Item coordinate data:
··········
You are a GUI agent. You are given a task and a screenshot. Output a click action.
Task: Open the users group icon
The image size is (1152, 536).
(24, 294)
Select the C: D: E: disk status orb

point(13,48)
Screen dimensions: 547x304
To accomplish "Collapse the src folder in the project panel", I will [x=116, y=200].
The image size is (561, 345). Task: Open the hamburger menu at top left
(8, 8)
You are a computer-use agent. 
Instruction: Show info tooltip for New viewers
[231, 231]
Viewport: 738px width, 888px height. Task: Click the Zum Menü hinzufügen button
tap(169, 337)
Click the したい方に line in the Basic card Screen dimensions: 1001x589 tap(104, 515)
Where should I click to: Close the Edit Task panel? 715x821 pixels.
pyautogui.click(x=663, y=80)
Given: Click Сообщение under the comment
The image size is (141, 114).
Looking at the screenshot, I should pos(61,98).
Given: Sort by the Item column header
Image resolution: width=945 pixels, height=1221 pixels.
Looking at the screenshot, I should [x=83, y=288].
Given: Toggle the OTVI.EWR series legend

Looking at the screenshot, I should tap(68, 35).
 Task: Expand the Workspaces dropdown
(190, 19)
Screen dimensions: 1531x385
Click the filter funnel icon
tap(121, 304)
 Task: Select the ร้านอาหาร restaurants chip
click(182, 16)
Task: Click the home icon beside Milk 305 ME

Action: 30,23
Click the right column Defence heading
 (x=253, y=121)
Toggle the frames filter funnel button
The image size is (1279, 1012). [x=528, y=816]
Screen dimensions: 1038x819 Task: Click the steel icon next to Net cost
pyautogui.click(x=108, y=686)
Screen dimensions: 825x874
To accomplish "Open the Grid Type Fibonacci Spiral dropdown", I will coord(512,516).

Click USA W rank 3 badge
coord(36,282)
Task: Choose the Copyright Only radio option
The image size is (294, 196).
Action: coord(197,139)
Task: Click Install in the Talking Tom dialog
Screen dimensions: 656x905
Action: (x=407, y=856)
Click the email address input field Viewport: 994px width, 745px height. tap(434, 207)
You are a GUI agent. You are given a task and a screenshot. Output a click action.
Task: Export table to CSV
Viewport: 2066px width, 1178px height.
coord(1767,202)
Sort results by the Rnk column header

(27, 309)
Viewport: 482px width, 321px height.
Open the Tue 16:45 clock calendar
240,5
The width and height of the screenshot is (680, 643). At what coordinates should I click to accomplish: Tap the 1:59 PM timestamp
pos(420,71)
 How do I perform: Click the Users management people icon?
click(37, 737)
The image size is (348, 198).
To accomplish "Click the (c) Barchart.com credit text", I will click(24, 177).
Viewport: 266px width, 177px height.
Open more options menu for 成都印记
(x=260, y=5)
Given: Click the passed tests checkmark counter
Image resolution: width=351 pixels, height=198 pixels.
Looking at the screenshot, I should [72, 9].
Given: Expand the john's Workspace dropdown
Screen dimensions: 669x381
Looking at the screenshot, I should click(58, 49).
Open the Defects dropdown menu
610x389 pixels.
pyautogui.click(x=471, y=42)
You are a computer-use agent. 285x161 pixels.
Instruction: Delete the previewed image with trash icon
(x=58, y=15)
··········
Rewrite all the records above, replacing "Screen dimensions" with "Display size" everywhere it occurs and keeping every other part the same.

### TASK ANSWER:
You are a GUI agent. You are given a task and a screenshot. Output a click action.
Task: Open the users group icon
The image size is (1152, 536).
(24, 294)
Select the C: D: E: disk status orb

point(13,48)
Display size: 547x304
To accomplish "Collapse the src folder in the project panel", I will [x=116, y=200].
The image size is (561, 345). Task: Open the hamburger menu at top left
(8, 8)
You are a computer-use agent. 
Instruction: Show info tooltip for New viewers
[231, 231]
Viewport: 738px width, 888px height. Task: Click the Zum Menü hinzufügen button
tap(169, 337)
Click the したい方に line in the Basic card Display size: 1001x589 tap(104, 515)
Where should I click to: Close the Edit Task panel? 715x821 pixels.
pyautogui.click(x=663, y=80)
Given: Click Сообщение under the comment
The image size is (141, 114).
Looking at the screenshot, I should pos(61,98).
Given: Sort by the Item column header
Image resolution: width=945 pixels, height=1221 pixels.
Looking at the screenshot, I should [x=83, y=288].
Given: Toggle the OTVI.EWR series legend

Looking at the screenshot, I should tap(68, 35).
 Task: Expand the Workspaces dropdown
(190, 19)
Display size: 1531x385
Click the filter funnel icon
tap(121, 304)
 Task: Select the ร้านอาหาร restaurants chip
click(182, 16)
Task: Click the home icon beside Milk 305 ME

Action: 30,23
Click the right column Defence heading
 (x=253, y=121)
Toggle the frames filter funnel button
The image size is (1279, 1012). [x=528, y=816]
Display size: 1038x819 Task: Click the steel icon next to Net cost
pyautogui.click(x=108, y=686)
Display size: 825x874
To accomplish "Open the Grid Type Fibonacci Spiral dropdown", I will coord(512,516).

Click USA W rank 3 badge
coord(36,282)
Task: Choose the Copyright Only radio option
The image size is (294, 196).
Action: coord(197,139)
Task: Click Install in the Talking Tom dialog
Display size: 656x905
Action: (x=407, y=856)
Click the email address input field Viewport: 994px width, 745px height. tap(434, 207)
You are a GUI agent. You are given a task and a screenshot. Output a click action.
Task: Export table to CSV
Viewport: 2066px width, 1178px height.
coord(1767,202)
Sort results by the Rnk column header

(27, 309)
Viewport: 482px width, 321px height.
Open the Tue 16:45 clock calendar
240,5
The width and height of the screenshot is (680, 643). At what coordinates should I click to accomplish: Tap the 1:59 PM timestamp
pos(420,71)
 How do I perform: Click the Users management people icon?
click(37, 737)
The image size is (348, 198).
To accomplish "Click the (c) Barchart.com credit text", I will click(24, 177).
Viewport: 266px width, 177px height.
Open more options menu for 成都印记
(x=260, y=5)
Given: Click the passed tests checkmark counter
Image resolution: width=351 pixels, height=198 pixels.
Looking at the screenshot, I should [72, 9].
Given: Expand the john's Workspace dropdown
Display size: 669x381
Looking at the screenshot, I should click(58, 49).
Open the Defects dropdown menu
610x389 pixels.
pyautogui.click(x=471, y=42)
You are a computer-use agent. 285x161 pixels.
Instruction: Delete the previewed image with trash icon
(x=58, y=15)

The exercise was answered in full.